**PROBLEMS TO SOLVE**.
(1) Answer these about the statistics Q&A, labeling each answer (a), (b), or (c):
(a) Which two alternatives to multiplying does the reply suggest for transforming the ratings?
(b) Which test is said to be statistically equivalent to a t-test?
(c) Which statistic is named for calculating the age midpoint of an audience?
(2) Reproduce the passage of the statistics Q&A from "Compare your Arbitron" to "study. (Crosstabs, Chi-Square.)".

**SELECTION**.
# # #
Question 1: In some of our 10-point scale questions, there are a few outliers that I’d like to do something with. I don’t want to eliminate them from the study since the sample is small, so can I just multiply these respondents’ answers times 4 or 5 (or something) to bring them closer to the middle of the other respondents’ ratings?
Question 2: I’d like to test if there is a statistical difference between the male and female scores. Should I do a t-test or a one-way ANOVA? Thanks for your help. - Anonymous
Anon: You’ll notice that I edited your question a bit, but I don’t think I changed your meaning. Please let me know if I did.
Answer 1: For those of you who don’t know, an outlier is a score that is significantly lower or higher than the other scores in a data set. In some cases, researchers transform the data so that the affect of the outliers is minimized.
The answer to your question is “no.” If you transform the outliers, you must do the same thing to all the respondents’ ratings. In other words, if you multiply the outliers times 4, you must do the same for every other score. This is known as monotonic transformation—monotonic means “the same.”
However, multiplying isn’t the best way to transform data. I suggest that you use the square root of the ratings. If that doesn’t work, then use the log10 of the rating. Either of these procedures will pull the outliers in.
Answer 2: A One-way ANOVA (analysis of variance) is statistically equivalent to a t-test, so it doesn’t matter which statistic you use. You’ll get the same answer.
Statistics Website
What is the name of the web site you mentioned once that includes stuff about statistics and other general information? – Jim
Jim: I’m taking a guess on this because of your general explanation. My guess
is:
"Martindale’s – The Reference Desk" located at www-sci.lib.uci.edu/HSG/Ref.html#fast
You will be amazed at the amount of stuff in this site.
Statistics - Why Learn?
I’m a college student and would like to be a radio PD. One of the required classes for a degree in broadcasting is statistics. Why do I need to learn statistics to be a PD? That seems like a waste of time and I hate statistics. - David
David: Well, let’s see for a moment how you could use statistics as a PD. You could, for example...
Calculate the average age of your audience. (Mean.)
Calculate the age midpoint (50% above and 50% below) of your audience. (Median.)
Compare the younger end of your audience to the older end in reference to answers in a perceptual study, focus groups, or music tests. (Correlation, t-test, Analysis of Variance, and others.)
Find out how songs in your playlist relate to each other. (Correlation, factor analysis, cluster analysis.)
Accurately track your Arbitron numbers over several books. (Z-scores.)
Compare your Arbitron numbers to other radio stations in your company or to radio stations in other markets. (Z-scores.)
Determine the relationship between your radio station’s advertising and Arbitron numbers. (Correlation, multiple regression.)
Learn how to read tables from a perceptual study. (Crosstabs, Chi-Square.)
Determine which songs should be included in a special program you have designed for the weekends. (Correlation, factor analysis, canonical correlation, and others.)
Test your marketing—TV spots, billboards, direct mail, etc.. (Crosstabs, Z-scores, rating scales, and others.)
Find out the degree of similarity in the responses from your listeners in perceptual studies and music tests. (Standard deviation.)
Calculate sampling error for your research project. (Sample error formula.)
Test jocks you would like to hire for your radio station. (Chi-Square and others.)
Develop a bonus plan for your contract that accurately reflects increases or decreases in Arbitron numbers. (Z-scores.)
That’s just a brief list. If I thought about it for a while, I could give you several dozen more reasons why you should learn statistics. Take the class and learn as much as you can. Listen to me now and believe me later.
# # #
**PROVIDED RECORDS**.
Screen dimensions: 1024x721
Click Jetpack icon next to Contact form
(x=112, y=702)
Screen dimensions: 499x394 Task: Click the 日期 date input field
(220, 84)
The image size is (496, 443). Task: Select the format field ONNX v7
# # #
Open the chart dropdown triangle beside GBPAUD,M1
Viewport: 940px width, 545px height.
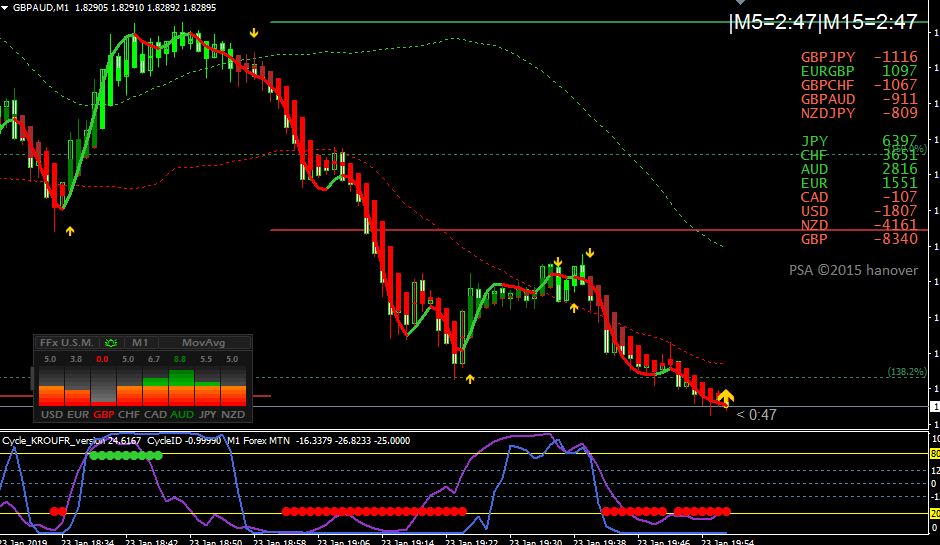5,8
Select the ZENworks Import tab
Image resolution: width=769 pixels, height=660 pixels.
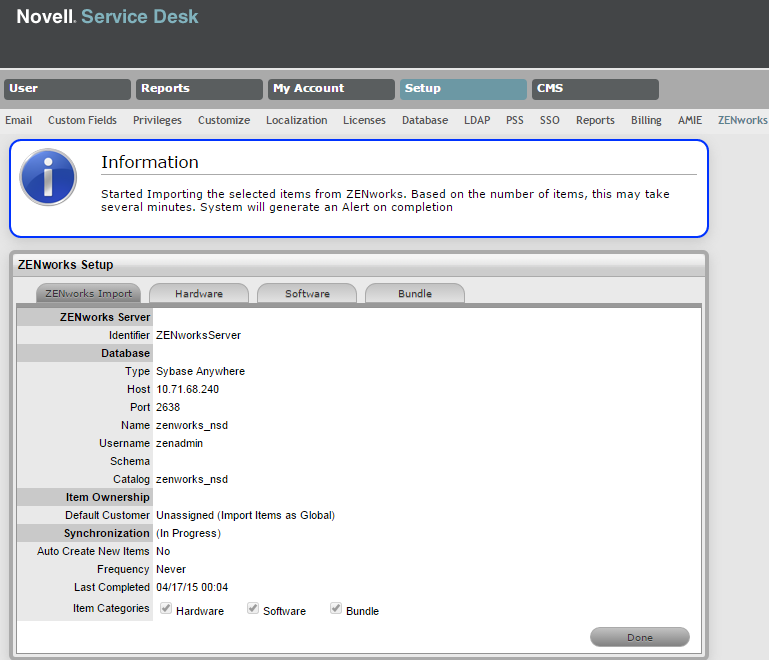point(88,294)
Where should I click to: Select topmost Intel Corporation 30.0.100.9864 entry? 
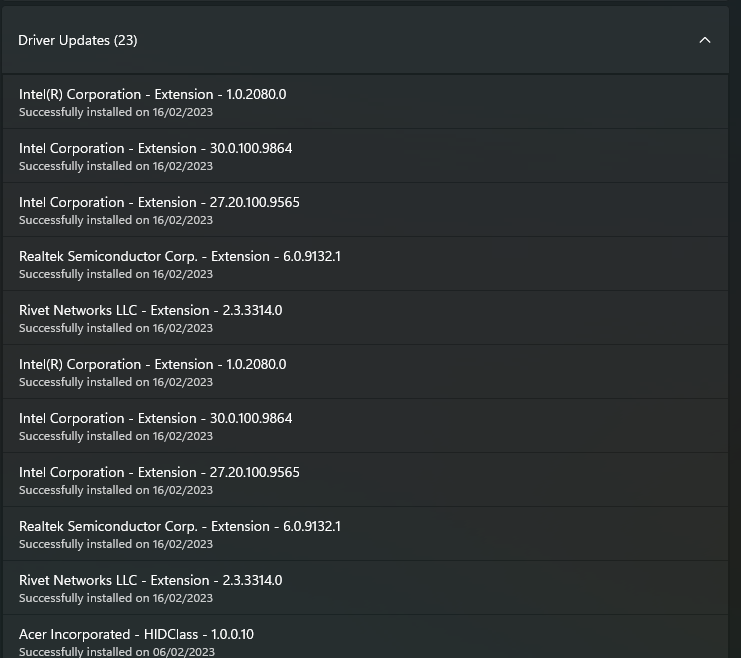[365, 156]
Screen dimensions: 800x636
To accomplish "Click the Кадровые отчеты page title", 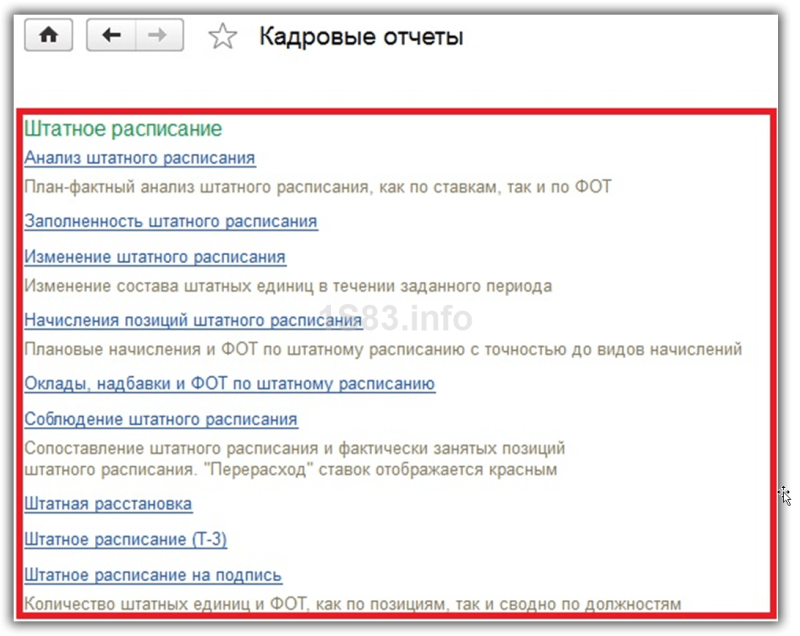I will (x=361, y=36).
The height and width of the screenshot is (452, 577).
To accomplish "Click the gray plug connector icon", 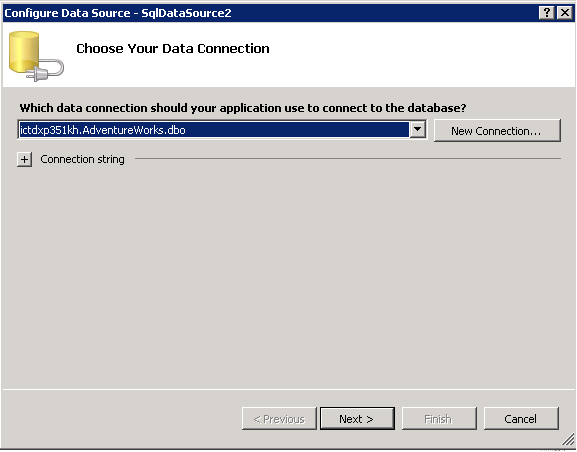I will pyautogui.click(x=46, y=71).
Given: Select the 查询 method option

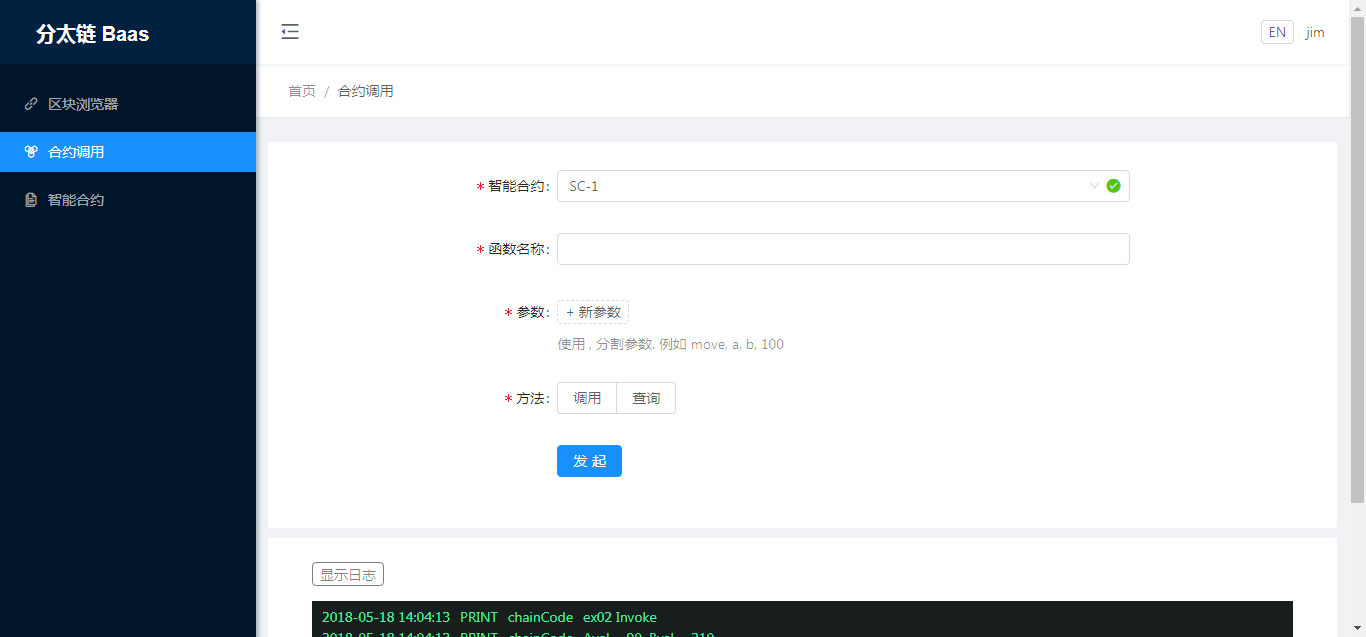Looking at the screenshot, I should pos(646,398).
# # #
**COMPLETED EXERCISE**.
(1)
(a) The square root of the ratings, or the log10 of the ratings if the square root doesn't work.
(b) A one-way ANOVA (analysis of variance).
(c) The median.

(2)
Compare your Arbitron numbers to other radio stations in your company or to radio stations in other markets. (Z-scores.)
Determine the relationship between your radio station’s advertising and Arbitron numbers. (Correlation, multiple regression.)
Learn how to read tables from a perceptual study. (Crosstabs, Chi-Square.)